Your Hearing and Your Job

When undergoing cancer treatment, the principal issue is beating the cancer. Dealing with side effects is just part of that reality.

And in many instances, there are hearing-related challenges to face. Hearing loss, tinnitus, and problems maintaining balance are all common cancer treatment side effects. In some cases they can even be permanent, lingering after the cancer has gone into remission.

The usual tools of cancer treatment— radiation, surgery, and chemotherapy—all can impact hearing health.

Any kind of radiation treatment that needs to be targeted in the head or neck area can adversely affect hearing. Treatment can cause a range of issues, such as a narrowing of the ear canal, thickening of the eardrum, or collection of fluid in the middle ear. In some cases, permanent sensorineural hearing loss can occur when the inner ear or cranial nerve responsible for hearing are damaged.
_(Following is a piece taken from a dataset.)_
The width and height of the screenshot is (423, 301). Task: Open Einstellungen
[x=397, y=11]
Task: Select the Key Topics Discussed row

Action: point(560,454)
Surgery to areas around the ear, such as the removal of a tumor, can cause damage to the ear’s apparatus. Such surgeries often require tradeoffs to be made.

Ototoxicity is the development of hearing or balance problems from medication, including cancer treatments. The drug cisplatin, for example, is a chemotherapy medication commonly used to treat head and neck, testicular, ovarian, cervical, breast, and several other cancers and it is known to cause nearly half of patients to suffer hearing-related issues. Damage to the sensory hair cells, which do not regrow, is the mechanism that most commonly leads to hearing loss. Again, tradeoffs have to be made.

A number of other cancer treatment drugs are known to negatively impact hearing as well.

If cancer treatment is on the horizon for your family, don’t be surprised if hearing loss intervention will have to be part of the process as well.